[What the exercise asks]:
Which lines in the records below include the word "accomplish"? Report each of them in full.

[The data]:

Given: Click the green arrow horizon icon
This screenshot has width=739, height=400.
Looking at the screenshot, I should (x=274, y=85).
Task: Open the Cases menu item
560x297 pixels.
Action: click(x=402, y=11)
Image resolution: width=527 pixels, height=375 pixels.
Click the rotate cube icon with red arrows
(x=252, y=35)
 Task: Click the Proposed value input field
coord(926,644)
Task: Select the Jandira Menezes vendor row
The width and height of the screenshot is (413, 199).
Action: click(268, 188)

--

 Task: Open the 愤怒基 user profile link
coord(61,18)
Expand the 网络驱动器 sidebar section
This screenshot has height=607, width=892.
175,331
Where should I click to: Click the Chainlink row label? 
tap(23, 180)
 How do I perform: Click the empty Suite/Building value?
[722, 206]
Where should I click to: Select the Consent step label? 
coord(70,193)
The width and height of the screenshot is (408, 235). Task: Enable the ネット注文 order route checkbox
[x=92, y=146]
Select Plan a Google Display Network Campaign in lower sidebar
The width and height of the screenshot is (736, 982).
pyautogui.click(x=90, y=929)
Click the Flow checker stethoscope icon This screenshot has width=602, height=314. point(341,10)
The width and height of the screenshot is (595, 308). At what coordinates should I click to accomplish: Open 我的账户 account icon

* * *

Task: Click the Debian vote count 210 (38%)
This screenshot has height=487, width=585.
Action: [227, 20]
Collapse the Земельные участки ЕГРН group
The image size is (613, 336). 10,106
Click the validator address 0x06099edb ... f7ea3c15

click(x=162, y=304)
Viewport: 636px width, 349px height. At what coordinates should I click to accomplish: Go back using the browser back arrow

[Exercise output]:
The width and height of the screenshot is (595, 308). At what coordinates should I click to accomplish: Open 我的账户 account icon
Viewport: 636px width, 349px height. At what coordinates should I click to accomplish: Go back using the browser back arrow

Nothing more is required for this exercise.